**Problem**
Copy every one of the entries below, line for line, with no changes.

── Record list ──

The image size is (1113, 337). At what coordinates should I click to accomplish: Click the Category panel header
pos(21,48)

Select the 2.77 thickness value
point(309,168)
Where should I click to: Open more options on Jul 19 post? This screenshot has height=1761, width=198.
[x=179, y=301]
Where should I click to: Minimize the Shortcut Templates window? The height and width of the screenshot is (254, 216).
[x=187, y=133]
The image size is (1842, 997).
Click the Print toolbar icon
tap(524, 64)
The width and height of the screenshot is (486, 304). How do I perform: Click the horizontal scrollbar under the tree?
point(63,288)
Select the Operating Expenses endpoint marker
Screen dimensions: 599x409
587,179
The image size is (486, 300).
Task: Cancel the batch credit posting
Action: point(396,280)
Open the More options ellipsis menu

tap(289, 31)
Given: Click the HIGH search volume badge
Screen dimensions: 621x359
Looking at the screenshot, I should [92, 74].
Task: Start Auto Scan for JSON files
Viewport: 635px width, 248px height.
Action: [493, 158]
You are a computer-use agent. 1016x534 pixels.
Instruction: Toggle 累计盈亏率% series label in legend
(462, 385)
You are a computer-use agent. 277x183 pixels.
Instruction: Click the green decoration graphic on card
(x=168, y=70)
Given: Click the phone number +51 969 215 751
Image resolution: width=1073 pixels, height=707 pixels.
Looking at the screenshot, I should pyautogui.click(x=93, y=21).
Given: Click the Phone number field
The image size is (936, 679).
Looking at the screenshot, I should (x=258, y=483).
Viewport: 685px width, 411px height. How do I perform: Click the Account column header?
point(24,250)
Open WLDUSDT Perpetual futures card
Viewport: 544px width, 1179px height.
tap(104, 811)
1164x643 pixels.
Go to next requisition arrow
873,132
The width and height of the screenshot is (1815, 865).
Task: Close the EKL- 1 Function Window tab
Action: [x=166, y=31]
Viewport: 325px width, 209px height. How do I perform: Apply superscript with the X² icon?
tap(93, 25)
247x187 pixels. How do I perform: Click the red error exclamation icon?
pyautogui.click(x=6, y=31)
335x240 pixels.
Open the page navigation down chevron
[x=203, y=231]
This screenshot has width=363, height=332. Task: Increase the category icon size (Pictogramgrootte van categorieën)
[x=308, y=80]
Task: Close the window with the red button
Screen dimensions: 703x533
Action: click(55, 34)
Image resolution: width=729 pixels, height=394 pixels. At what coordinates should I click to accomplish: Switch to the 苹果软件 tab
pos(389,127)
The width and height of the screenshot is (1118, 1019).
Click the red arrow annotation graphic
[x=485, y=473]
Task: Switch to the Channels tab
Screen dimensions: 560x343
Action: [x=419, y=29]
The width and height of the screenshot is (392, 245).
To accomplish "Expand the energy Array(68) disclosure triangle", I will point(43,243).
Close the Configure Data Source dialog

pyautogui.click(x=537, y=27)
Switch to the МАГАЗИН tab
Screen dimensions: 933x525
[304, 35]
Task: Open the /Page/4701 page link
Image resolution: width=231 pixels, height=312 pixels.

───

**Response to the task**
The image size is (1113, 337). At what coordinates should I click to accomplish: Click the Category panel header
pos(21,48)

Select the 2.77 thickness value
point(309,168)
Where should I click to: Open more options on Jul 19 post? This screenshot has height=1761, width=198.
[x=179, y=301]
Where should I click to: Minimize the Shortcut Templates window? The height and width of the screenshot is (254, 216).
[x=187, y=133]
The image size is (1842, 997).
Click the Print toolbar icon
tap(524, 64)
The width and height of the screenshot is (486, 304). How do I perform: Click the horizontal scrollbar under the tree?
point(63,288)
Select the Operating Expenses endpoint marker
Screen dimensions: 599x409
587,179
The image size is (486, 300).
Task: Cancel the batch credit posting
Action: point(396,280)
Open the More options ellipsis menu

tap(289, 31)
Given: Click the HIGH search volume badge
Screen dimensions: 621x359
Looking at the screenshot, I should [92, 74].
Task: Start Auto Scan for JSON files
Viewport: 635px width, 248px height.
Action: [493, 158]
You are a computer-use agent. 1016x534 pixels.
Instruction: Toggle 累计盈亏率% series label in legend
(462, 385)
You are a computer-use agent. 277x183 pixels.
Instruction: Click the green decoration graphic on card
(x=168, y=70)
Given: Click the phone number +51 969 215 751
Image resolution: width=1073 pixels, height=707 pixels.
Looking at the screenshot, I should pyautogui.click(x=93, y=21).
Given: Click the Phone number field
The image size is (936, 679).
Looking at the screenshot, I should (x=258, y=483).
Viewport: 685px width, 411px height. How do I perform: Click the Account column header?
point(24,250)
Open WLDUSDT Perpetual futures card
Viewport: 544px width, 1179px height.
tap(104, 811)
1164x643 pixels.
Go to next requisition arrow
873,132
The width and height of the screenshot is (1815, 865).
Task: Close the EKL- 1 Function Window tab
Action: [x=166, y=31]
Viewport: 325px width, 209px height. How do I perform: Apply superscript with the X² icon?
tap(93, 25)
247x187 pixels. How do I perform: Click the red error exclamation icon?
pyautogui.click(x=6, y=31)
335x240 pixels.
Open the page navigation down chevron
[x=203, y=231]
This screenshot has width=363, height=332. Task: Increase the category icon size (Pictogramgrootte van categorieën)
[x=308, y=80]
Task: Close the window with the red button
Screen dimensions: 703x533
Action: click(55, 34)
Image resolution: width=729 pixels, height=394 pixels. At what coordinates should I click to accomplish: Switch to the 苹果软件 tab
pos(389,127)
The width and height of the screenshot is (1118, 1019).
Click the red arrow annotation graphic
[x=485, y=473]
Task: Switch to the Channels tab
Screen dimensions: 560x343
Action: [x=419, y=29]
The width and height of the screenshot is (392, 245).
To accomplish "Expand the energy Array(68) disclosure triangle", I will point(43,243).
Close the Configure Data Source dialog

pyautogui.click(x=537, y=27)
Switch to the МАГАЗИН tab
Screen dimensions: 933x525
[304, 35]
Task: Open the /Page/4701 page link
Image resolution: width=231 pixels, height=312 pixels.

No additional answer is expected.